Edgar was induced by fraud to part with his title to this chose in action and could undoubtedly have recovered the title from Mayer, before Mayer parted with it, and could have recovered the title from any other person who acquired if with knowledge of the fraud; but it is conceded in this case that the Sixth Real Estate Security Company acquired title without notice or knowledge of fraud or even circumstances which would have put that company upon inquiry. The situation is the same as though Edgar, admitting that the real estate company was not a party to the fraud, but, on the contrary, had acquired the same for a valuable consideration without notice or knowledge thereof, had brought an action against the real estate company to recover the property on the ground that his transfer of it to Mayer was induced by fraud.
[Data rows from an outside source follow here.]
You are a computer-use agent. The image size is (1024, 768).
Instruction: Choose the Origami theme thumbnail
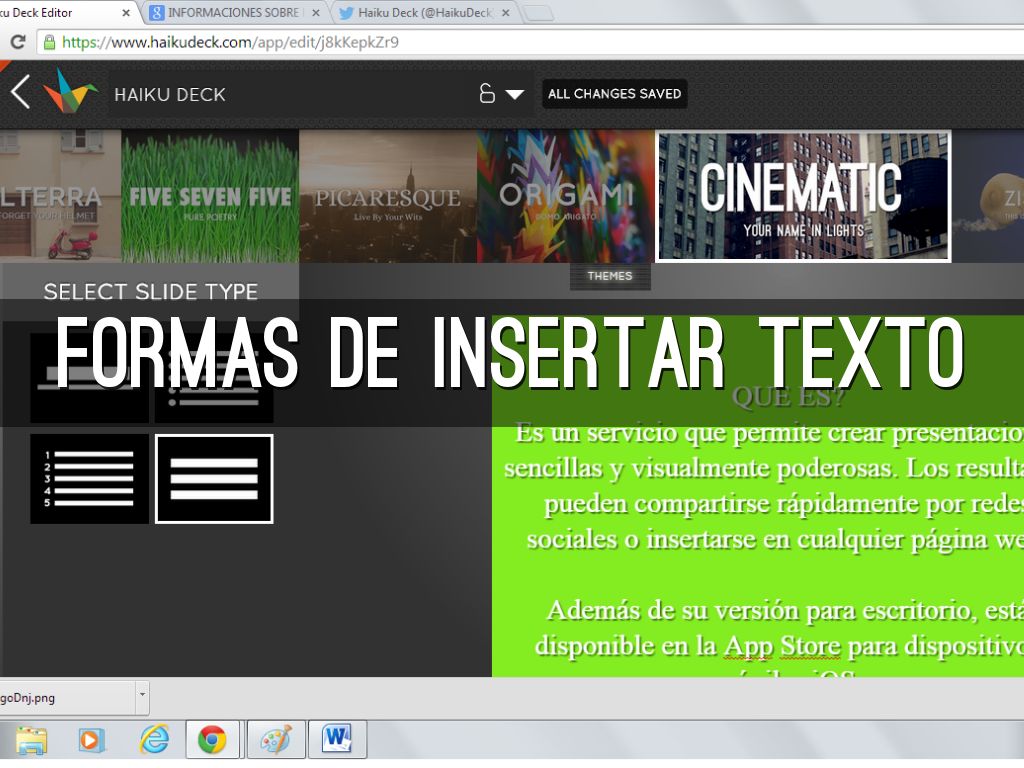pyautogui.click(x=566, y=196)
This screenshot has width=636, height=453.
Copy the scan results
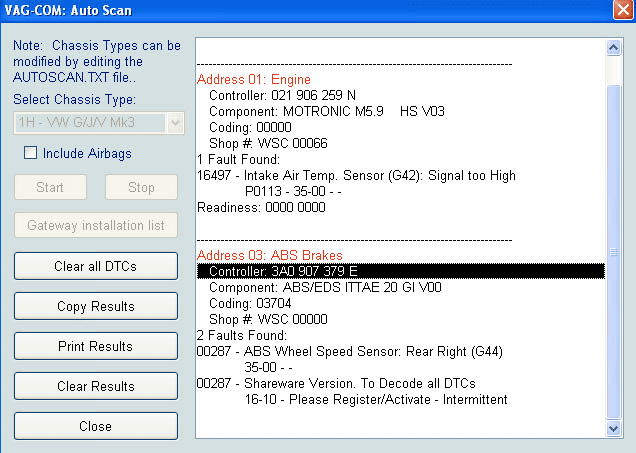coord(96,307)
It being admitted that Edgar indorsed the note, and delivered the note and mortgage to Mayer, that he thereby clothed Mayer with apparent indicia of title, with power to further dispose of the note and mortgage, and the same having in fact been disposed of to an innocent purchaser for a valuable consideration, Edgar is, by well-settled principles of equity, estopped from setting up against such second assignee the fact that the title of Mayer was not absolutely perfect. Edgar, by his own affirmative act, conferred the apparent title and ownership upon Mayer, and it was upon the faith of this transfer that Kaufman and the real estate company purchased the same for a valuable consideration. Edgar is thereby precluded from asserting his real title. Edgar, having been defrauded, seeks to be made whole at the expense of the Sixth Real Estate Security Company, an innocent party, not at the expense of Mayer, the real wrongdoer. This case is therefore governed by the legal maxim that, where one of two innocent persons must sustain a loss from the fraud of a third, such loss must fall upon the one, if either, whose act has enabled such fraud to be committed. The instant case is exactly parallel to the case of Combes v. Chandler, 33 Ohio St. 178, and upon the authority of that case, as well as upon principle, the judgment of the Court of Appeals must be affirmed.
Judgment affirmed.
WANAMAKER, ROBINSON, JONES, MATTHIAS, DAY and ALLEN, JJ., concur.